Prolonga el fragmento sobre la lucha contra la segregación racial en Estados Unidos a partir de su última línea.
======== FRAGMENTO SELECCIONADO
Ese día nefasto, América se enteró de que las “actividades relacionadas con la segregación racial no eran objetables, dado que estaban legalizadas por la Corte Suprema de los Estados Unidos, a partir del 18 de mayo de 1896.
No obstante el traspié eventual, con el acto de protesta promovido por Plessy; bajo la égida del Comité; entre otros efectos beneficiosos, se logró sacar del anonimato virtual al plano real y público, toda la urdimbre subyacente en las desigualdades ciudadanas. Se este modo, se preparaba así también el camino para desarrollar otras tácticas y estrategias, tal como hicieron ya en pleno siglo XX, Thurgood Marshall, Martin Luther King Jr. y otros activistas por los Derechos Civiles.
En este punto y decantados los líderes que auspiciaban abiertamente la confrontación con el status quo legal (gobierno y sus instituciones, incluyendo aquella parte de la sociedad de ideas diferentes a las de los abolicionistas) veríamos aflorar dos corrientes pacifistas, las cuales convergieron en un punto dilemático. Tales fueron específicamente las lideradas y esgrimidas como estrategias por Thurgood Marshall y Martin Luther King Jr.
El desenlace final de cada estrategia adoptadas respectivamente por estos líderes anti segregacionistas, tuvo sus frutos o fracasos definitivos a partir de segundo decenio del siglo XX próximo pasado. La una (de Thurgood Marshall), dirimida exitosa en la apacible santidad de las cortes; mientras que la otra (de Martin Luther King Jr. y otros líderes de ideas coincidentes) se ventiló entre luctuosidades encrespadas y en medio de las siempre infaustas trifulcas callejeras.
La saga continua.
© Lionel Lejardi. Mayo, 2011
lejardil@bellsouth.net
Legacy Press

(1)     Sherman, en su ofensiva capturó y atravesó Atlanta. El episodio fue motivo del film “Gone with the wind” (Lo que el viento se llevó), basado en la novela homónima de Margaret Mitchell, dirigida por Victor Flemming (1939) protagonizado por Clark Gables y Vivian Leigh.
(2) La frase “Destino Manifiesto” apareció por primera vez en un artículo que escribió el periodista John L. O’Sullivan, para la United States Magazine and Democratic Review de Nueva York, en su numero de July/August 1845. En su artículo, O’Sullivan explicaba las razones de la necesaria expansión territorial de los Estados Unidos (por destino manifiesto y mandato de Dios) y apoyaba la anexión de Texas y Oregon, una política expansionista a la cual se opusieron Henry Clay, Daniel Webster, and Abraham Lincoln (wik) .
================
======== CONJUNTO DE DATOS
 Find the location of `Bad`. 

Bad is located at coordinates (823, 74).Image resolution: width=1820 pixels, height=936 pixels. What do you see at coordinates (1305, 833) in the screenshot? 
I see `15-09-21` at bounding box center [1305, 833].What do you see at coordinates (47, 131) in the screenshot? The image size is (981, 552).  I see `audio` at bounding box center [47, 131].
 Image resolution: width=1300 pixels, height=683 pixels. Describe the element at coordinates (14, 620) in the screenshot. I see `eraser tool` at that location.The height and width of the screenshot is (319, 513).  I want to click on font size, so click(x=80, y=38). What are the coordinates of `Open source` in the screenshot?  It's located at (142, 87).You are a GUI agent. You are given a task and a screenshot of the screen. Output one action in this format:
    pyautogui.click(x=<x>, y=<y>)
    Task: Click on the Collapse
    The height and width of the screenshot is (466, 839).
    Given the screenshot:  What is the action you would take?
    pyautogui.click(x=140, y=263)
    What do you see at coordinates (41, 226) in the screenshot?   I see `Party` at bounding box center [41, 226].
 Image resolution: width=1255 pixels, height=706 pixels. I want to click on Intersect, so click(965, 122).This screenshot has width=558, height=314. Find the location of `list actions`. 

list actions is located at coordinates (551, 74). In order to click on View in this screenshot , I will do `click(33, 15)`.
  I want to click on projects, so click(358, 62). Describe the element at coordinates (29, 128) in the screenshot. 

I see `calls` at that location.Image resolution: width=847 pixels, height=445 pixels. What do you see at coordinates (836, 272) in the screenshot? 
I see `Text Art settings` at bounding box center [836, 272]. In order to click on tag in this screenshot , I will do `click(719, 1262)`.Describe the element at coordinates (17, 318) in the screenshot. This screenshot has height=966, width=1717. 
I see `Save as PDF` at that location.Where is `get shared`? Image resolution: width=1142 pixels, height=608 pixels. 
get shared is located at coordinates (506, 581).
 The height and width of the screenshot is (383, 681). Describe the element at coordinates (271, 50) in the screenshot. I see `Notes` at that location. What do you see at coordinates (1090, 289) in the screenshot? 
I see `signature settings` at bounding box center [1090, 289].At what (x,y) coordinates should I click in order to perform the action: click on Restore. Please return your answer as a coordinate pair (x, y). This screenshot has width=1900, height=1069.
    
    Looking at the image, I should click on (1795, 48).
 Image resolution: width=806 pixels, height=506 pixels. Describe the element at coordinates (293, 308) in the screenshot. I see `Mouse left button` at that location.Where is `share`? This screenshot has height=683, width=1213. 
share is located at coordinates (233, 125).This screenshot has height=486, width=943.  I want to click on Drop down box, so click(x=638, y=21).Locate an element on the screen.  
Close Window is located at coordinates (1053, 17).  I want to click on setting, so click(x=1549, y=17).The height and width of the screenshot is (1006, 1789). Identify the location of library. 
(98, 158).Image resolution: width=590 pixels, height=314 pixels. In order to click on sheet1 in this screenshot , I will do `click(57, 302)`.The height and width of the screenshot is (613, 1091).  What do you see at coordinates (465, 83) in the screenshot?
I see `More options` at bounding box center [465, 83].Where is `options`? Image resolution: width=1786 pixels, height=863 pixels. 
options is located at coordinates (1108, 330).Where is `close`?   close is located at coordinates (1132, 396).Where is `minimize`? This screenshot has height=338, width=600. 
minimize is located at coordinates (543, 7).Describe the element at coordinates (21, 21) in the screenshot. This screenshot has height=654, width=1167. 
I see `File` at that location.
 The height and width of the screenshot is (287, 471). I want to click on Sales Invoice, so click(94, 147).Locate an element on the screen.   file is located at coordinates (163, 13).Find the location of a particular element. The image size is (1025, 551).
================
▶ [RESPUESTA]:
(3)    También fue conocido como “Corrupt Bargain“. No tienen por qué ser vinculado al “Compromise of 1850“, un intrincado despliegue de acuerdos relacionados con la “operación y gobernabilidad” de los nuevos territorios ganados (California, Texas y Nuevo México) tras la guerra con México, límites de los nuevos estados, la esclavitud (Compromise of Misuri de 1820), etc.
(4)    Los bourbon democrat, (demócratas bourbones) fueron moteados así, pues era la fracción revanchista asociada al espíritu de retorno de la dinastía de los Bourbon franceses, que fueron defenestrados por la Revolución Francesa y que no pudieron retornar al poder hasta que se produjo la Restauración de 1815.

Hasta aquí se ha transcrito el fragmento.